Percorrer os parágrafos de cada capítulo foi um misto de medo e angústia pela certeza de que humanos são capazes de atos monstruosos. A sequência de perdas em “Atos Humanos” vem por todos os lados e de todas as formas. Cercados por essa intensidade dura e realista, vamos refletindo e nos compadecendo por cada personagem, assim como por cada vítima do massacre em Gwangju. Algo em nós não deve sair das páginas de “Atos Humanos” da mesma forma que entrou. Nada nessa história fica em silêncio, então também não devemos ficar. Todo sentimento que ela desperta nos diz muito, então ao terminá-la é necessário somar nossa voz ao coro das que seguirão falando em nome dos que não estão mais aqui. Não é porque está no passado que acabou. Quando a dor te puxa para trás, seguir em frente não é só uma questão de escolha ou vontade.
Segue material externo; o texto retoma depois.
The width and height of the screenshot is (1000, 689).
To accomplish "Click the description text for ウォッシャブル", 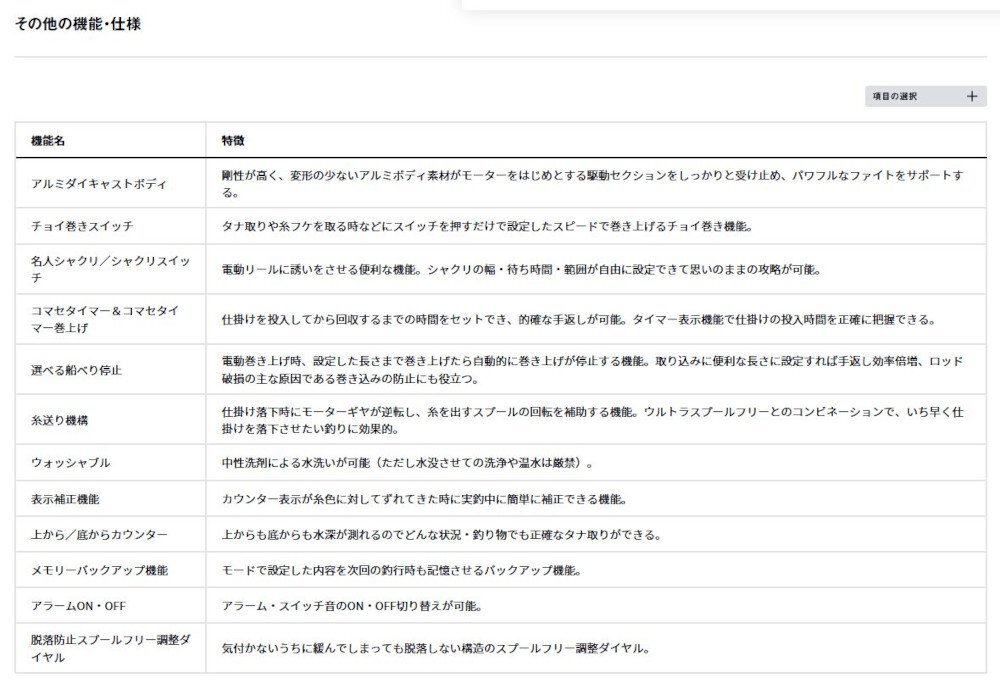I will click(x=400, y=463).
Virar a última página de “Atos Humanos” foi começar a olhar a vida por uma outra perspectiva. Fechar esse livro me fez abrir os olhos para muitas coisas em mim, no meu país, na Coreia do Sul e no mundo. Diante de tudo que foi lido e sentido, brota uma única certeza: precisamos ser parte dos que falam e fazem não só por si, mas por todos. Que nossos atos sejam de fato uma sequência de passos para que mudanças boas e reais realmente aconteçam.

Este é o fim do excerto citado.